Dataset records:

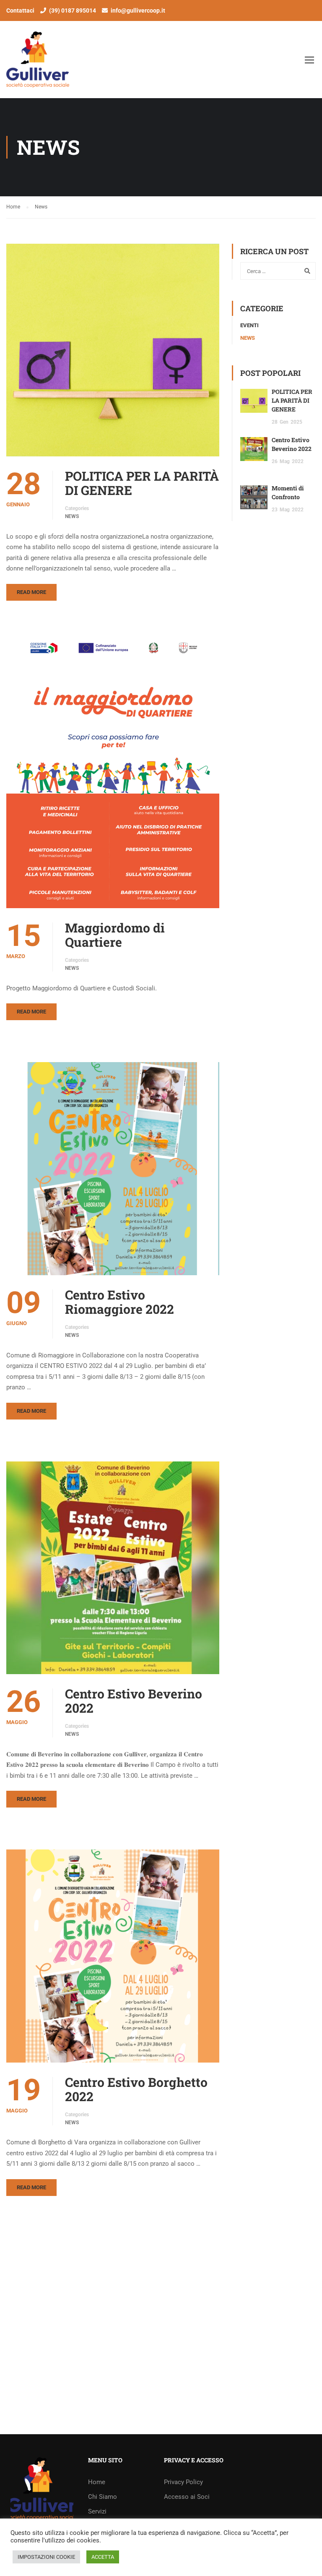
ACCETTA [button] (102, 2557)
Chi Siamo (102, 2496)
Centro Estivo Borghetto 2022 (136, 2089)
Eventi (249, 325)
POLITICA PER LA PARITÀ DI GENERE (142, 483)
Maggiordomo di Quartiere (115, 935)
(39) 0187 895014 (72, 10)
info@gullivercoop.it (138, 10)
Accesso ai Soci (187, 2496)
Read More (31, 592)
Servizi (97, 2511)
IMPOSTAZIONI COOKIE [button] (46, 2557)
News (72, 516)
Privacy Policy (183, 2482)
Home (96, 2482)
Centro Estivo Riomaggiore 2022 (119, 1302)
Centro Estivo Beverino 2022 (133, 1701)
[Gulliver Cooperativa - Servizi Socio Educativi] (79, 63)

» **THE EXERCISE**: Lay out as a numbered list the lines of the listing from the one containing "POLITICA PER LA PARITÀ DI GENERE (142, 483)" through the end of the listing, both included. Leave out any blank lines.

» **TASK RESULT**:
1. POLITICA PER LA PARITÀ DI GENERE (142, 483)
2. Maggiordomo di Quartiere (115, 935)
3. (39) 0187 895014 (72, 10)
4. info@gullivercoop.it (138, 10)
5. Accesso ai Soci (187, 2496)
6. Read More (31, 592)
7. Servizi (97, 2511)
8. IMPOSTAZIONI COOKIE [button] (46, 2557)
9. News (72, 516)
10. Privacy Policy (183, 2482)
11. Home (96, 2482)
12. Centro Estivo Riomaggiore 2022 (119, 1302)
13. Centro Estivo Beverino 2022 (133, 1701)
14. [Gulliver Cooperativa - Servizi Socio Educativi] (79, 63)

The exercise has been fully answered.